SET TASK: Reproduce every line of the records below word for word, leaving out the pictures.
-- start DATA FOR PROCESSING --
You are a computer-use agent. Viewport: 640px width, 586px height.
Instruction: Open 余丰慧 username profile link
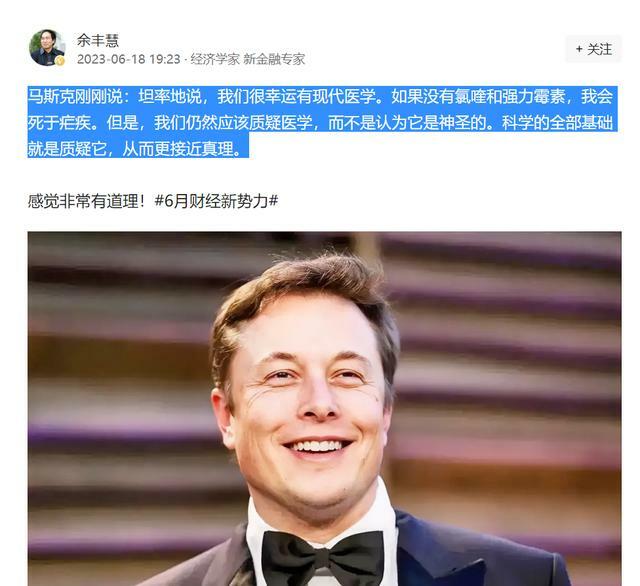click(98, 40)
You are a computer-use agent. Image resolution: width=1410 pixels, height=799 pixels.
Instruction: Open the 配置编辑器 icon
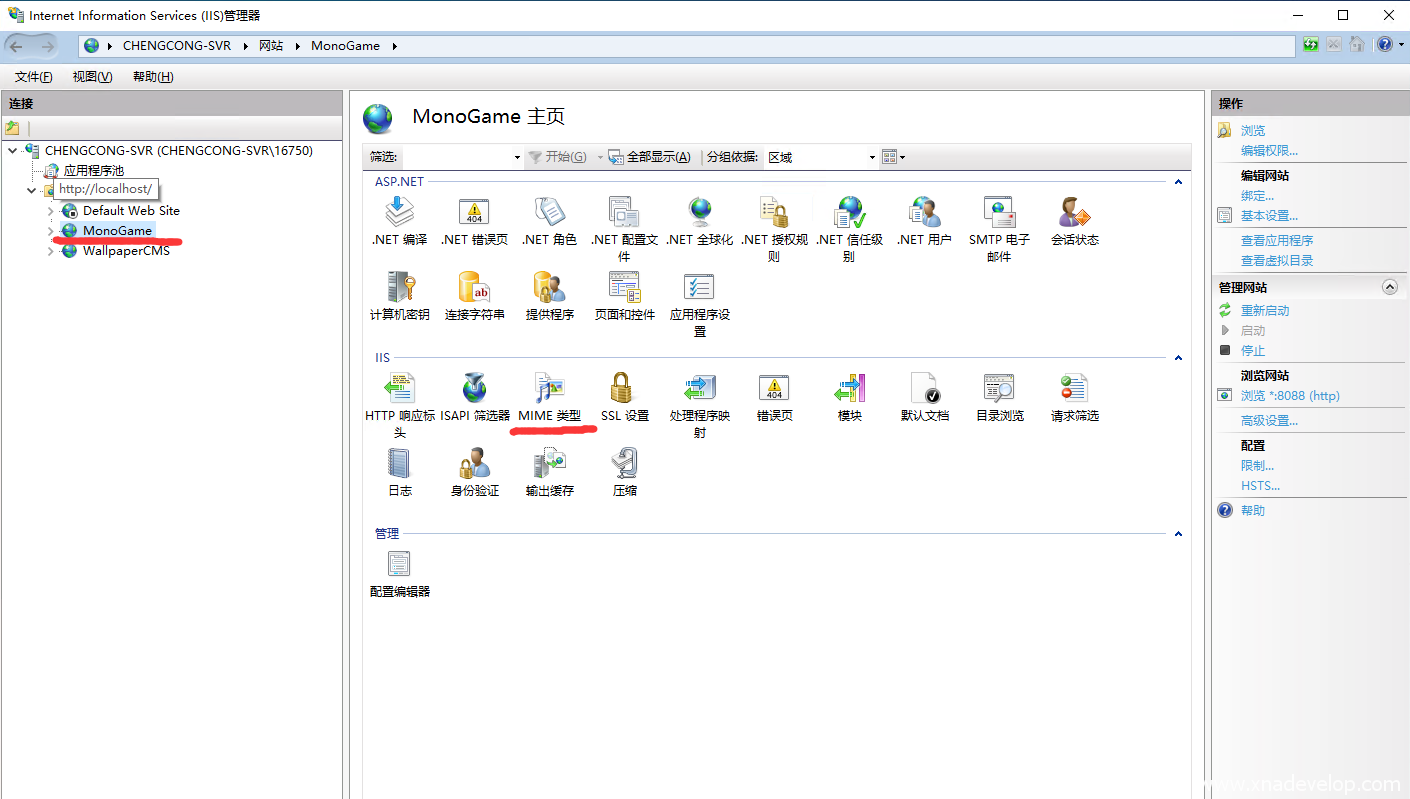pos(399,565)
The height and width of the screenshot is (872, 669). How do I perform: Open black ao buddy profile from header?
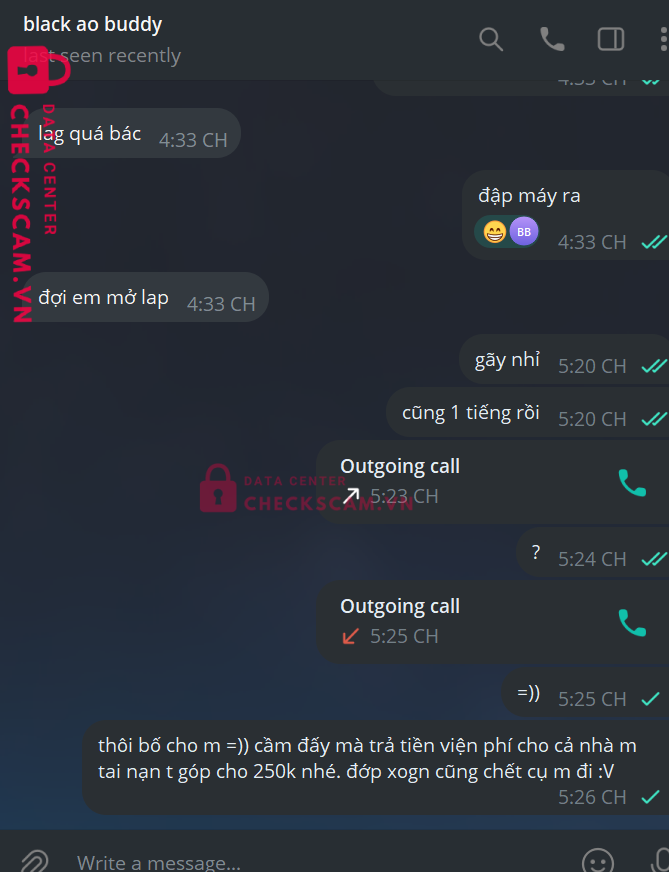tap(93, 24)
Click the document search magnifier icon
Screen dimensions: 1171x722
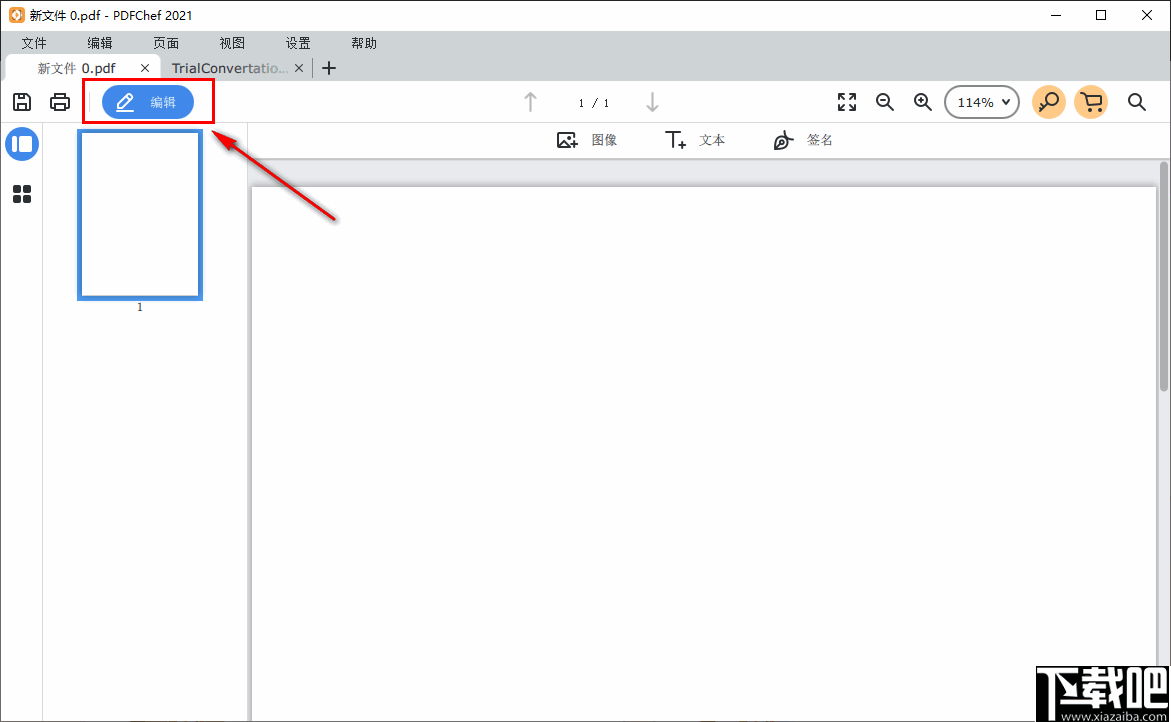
-- end DATA FOR PROCESSING --
RESULT OF THE EXERCISE:
You are a computer-use agent. Viewport: 640px width, 586px height.
Instruction: Open 余丰慧 username profile link
click(98, 40)
You are a computer-use agent. Image resolution: width=1410 pixels, height=799 pixels.
Instruction: Open the 配置编辑器 icon
pos(399,565)
The height and width of the screenshot is (872, 669). How do I perform: Open black ao buddy profile from header?
tap(93, 24)
Click the document search magnifier icon
Screen dimensions: 1171x722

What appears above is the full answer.